PrPD. Il est impossible d’évaluer la dangerosité d’une personne. Ce n’est pas une donnée qui existe en tant que telle, comme la taille, le poids ou la fréquence cardiaque. Tout le monde peut être dangereux et il s’agit souvent d’une question de contexte. Par exemple, il est extrêmement difficile d’évaluer la probabilité d’un premier acte de violence. Dans les cas de violences conjugales, il est, à l’heure actuelle, presque impossible d’évaluer la probabilité qu’un homme qui menace sa femme passe à l’acte et la tue. En revanche, on est capable d’évaluer les risques de récidive, c’est-à-dire la probabilité qu’une personne qui a déjà commis une infraction puisse recommencer. Il s’agit évidemment d’une évaluation prédictive que je compare souvent à la météo. Si en 20 ans, les prédictions météorologiques se sont considérablement améliorées, il n’en reste pas moins que l’indice de confiance des prédictions évolue énormément avec le temps. S’agissant des 48 ou 72 premières heures, l’indice de confiance est très bon mais plus on s’éloigne dans le temps, plus il baisse. À 10 jours, on ne peut presque plus rien dire.
Il est donc essentiel que l’expert soit très au clair sur ce qu’il est en capacité de dire.

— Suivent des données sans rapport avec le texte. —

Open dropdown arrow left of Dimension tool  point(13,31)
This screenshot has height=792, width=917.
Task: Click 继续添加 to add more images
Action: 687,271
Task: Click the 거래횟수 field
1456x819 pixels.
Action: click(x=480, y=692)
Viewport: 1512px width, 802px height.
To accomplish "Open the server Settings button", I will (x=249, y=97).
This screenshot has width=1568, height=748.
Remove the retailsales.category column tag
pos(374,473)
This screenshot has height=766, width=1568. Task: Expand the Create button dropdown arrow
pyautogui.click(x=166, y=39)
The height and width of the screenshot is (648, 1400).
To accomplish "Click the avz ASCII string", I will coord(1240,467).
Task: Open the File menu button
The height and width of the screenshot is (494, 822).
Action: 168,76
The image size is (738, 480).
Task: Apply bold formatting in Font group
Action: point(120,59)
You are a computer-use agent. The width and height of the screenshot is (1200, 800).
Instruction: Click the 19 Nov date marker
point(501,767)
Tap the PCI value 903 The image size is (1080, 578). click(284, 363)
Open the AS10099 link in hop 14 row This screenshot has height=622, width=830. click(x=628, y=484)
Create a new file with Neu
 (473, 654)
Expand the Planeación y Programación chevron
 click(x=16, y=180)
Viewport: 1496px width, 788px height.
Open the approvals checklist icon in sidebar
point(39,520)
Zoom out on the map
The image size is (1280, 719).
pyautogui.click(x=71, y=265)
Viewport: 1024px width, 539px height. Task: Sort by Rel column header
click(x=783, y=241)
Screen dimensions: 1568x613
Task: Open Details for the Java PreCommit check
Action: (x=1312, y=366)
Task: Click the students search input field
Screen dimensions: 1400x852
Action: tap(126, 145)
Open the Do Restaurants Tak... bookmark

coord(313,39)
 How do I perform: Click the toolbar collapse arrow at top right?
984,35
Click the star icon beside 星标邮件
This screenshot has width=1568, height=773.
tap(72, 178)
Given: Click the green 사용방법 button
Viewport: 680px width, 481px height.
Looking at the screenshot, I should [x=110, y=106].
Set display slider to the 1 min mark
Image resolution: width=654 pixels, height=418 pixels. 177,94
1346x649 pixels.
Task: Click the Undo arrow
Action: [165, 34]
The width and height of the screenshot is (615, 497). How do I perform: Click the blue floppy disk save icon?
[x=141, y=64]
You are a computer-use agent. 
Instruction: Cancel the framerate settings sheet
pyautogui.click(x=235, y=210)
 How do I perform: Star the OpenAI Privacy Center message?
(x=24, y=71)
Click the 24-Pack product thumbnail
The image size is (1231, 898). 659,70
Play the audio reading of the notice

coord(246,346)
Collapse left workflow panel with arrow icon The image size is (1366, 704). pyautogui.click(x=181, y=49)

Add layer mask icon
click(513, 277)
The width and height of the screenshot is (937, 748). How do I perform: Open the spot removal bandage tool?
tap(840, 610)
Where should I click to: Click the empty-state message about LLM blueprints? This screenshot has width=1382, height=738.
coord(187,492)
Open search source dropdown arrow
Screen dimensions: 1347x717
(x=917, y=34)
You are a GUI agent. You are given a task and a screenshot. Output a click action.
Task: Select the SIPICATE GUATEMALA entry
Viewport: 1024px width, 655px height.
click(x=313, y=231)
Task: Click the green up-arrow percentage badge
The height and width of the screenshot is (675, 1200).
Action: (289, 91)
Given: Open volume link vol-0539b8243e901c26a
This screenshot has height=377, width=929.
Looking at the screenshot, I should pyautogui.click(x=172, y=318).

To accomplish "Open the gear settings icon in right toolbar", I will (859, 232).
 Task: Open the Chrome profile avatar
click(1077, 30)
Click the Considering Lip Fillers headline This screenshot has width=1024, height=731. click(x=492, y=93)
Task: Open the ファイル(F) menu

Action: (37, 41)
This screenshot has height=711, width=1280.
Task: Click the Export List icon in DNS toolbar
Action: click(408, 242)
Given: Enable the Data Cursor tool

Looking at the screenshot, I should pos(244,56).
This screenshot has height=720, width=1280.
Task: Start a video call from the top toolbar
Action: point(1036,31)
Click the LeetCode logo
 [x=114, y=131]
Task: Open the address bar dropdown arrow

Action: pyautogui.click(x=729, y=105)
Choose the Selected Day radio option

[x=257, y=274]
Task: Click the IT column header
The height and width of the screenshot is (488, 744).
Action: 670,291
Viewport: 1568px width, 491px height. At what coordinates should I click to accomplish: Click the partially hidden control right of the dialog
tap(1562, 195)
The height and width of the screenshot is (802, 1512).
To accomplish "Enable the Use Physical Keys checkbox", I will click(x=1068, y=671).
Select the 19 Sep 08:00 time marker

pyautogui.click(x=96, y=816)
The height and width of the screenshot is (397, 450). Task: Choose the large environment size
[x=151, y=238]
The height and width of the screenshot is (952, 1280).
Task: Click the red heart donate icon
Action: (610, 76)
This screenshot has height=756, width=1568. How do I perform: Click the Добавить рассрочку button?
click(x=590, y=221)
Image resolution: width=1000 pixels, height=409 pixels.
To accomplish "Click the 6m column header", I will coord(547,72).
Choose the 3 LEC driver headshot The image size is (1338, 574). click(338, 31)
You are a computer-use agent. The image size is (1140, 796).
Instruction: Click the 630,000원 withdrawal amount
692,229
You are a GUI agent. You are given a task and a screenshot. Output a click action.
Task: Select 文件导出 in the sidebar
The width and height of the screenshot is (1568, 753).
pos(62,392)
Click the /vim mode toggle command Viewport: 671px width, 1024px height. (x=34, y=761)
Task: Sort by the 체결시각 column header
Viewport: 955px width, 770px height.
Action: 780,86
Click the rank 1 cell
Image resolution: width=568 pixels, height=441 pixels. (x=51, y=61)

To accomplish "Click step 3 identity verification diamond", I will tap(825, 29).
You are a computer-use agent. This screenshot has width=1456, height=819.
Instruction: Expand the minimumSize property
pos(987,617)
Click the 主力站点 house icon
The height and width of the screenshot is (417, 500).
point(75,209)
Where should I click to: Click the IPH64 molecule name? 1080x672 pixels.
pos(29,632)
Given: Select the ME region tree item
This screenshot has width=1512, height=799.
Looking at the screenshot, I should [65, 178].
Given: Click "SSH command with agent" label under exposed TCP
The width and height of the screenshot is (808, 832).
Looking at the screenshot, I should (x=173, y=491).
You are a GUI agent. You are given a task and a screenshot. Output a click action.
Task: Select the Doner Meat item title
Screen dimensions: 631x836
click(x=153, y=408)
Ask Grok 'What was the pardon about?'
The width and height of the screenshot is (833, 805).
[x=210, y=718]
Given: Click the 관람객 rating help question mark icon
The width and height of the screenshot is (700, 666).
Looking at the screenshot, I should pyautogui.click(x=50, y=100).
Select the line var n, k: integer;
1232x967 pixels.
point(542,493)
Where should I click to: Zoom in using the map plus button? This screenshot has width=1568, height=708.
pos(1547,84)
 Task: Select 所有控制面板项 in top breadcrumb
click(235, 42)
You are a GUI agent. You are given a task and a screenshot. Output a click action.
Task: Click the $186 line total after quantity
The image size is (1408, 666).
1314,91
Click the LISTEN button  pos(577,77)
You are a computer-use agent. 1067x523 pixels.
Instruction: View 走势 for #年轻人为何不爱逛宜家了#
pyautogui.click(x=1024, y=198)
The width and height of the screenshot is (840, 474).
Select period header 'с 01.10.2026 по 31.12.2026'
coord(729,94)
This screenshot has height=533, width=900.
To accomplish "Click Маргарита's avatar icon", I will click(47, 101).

Nous pouvons faire des hypothèses sur un certain nombre de choses. Pour d’autres, on ne peut tout simplement pas répondre.
Le juge a besoin de connaître ce facteur de certitude ou d’incertitude avec précision pour être en mesure de prendre sa décision. Pour reprendre l’exemple de la météo, si on vous dit “dans cinq jours il va pleuvoir“ avec un indice de confiance de deux sur dix, ce n’est pas du tout la même chose que de dire “dans cinq jours il va pleuvoir“ avec un indice de huit sur dix. Dans un cas, vous allez hésiter à prendre votre parapluie. Dans l’autre, il est quasiment certain que vous allez le prendre. L’expert doit impérativement pouvoir dire ce sur quoi il ne peut pas se prononcer.
On a d’ailleurs eu un débat extrêmement important sur cette question lors de l’initiative populaire sur l’internement à vie, votée par le peuple suisse, en 2004. Cette mesure d’internement vise à ce qu’une personne, dont on considère qu’elle est incurable et présente un risque de récidive élevé, puisse être enfermée à vie sans possibilité de libération anticipée. Pour qu’une telle mesure soit prononcée, deux expertises indépendantes doivent parvenir à cette conclusion. Or, les instruments d’évaluation du risque dont on dispose actuellement ne permettent absolument pas de se prononcer sur ce qu’il va se passer dans 10, 20 ou 30 ans. L’internement à vie est prévu dans le code pénal. En pratique, l’absence d’outils scientifiques rend sa mise en œuvre impossible.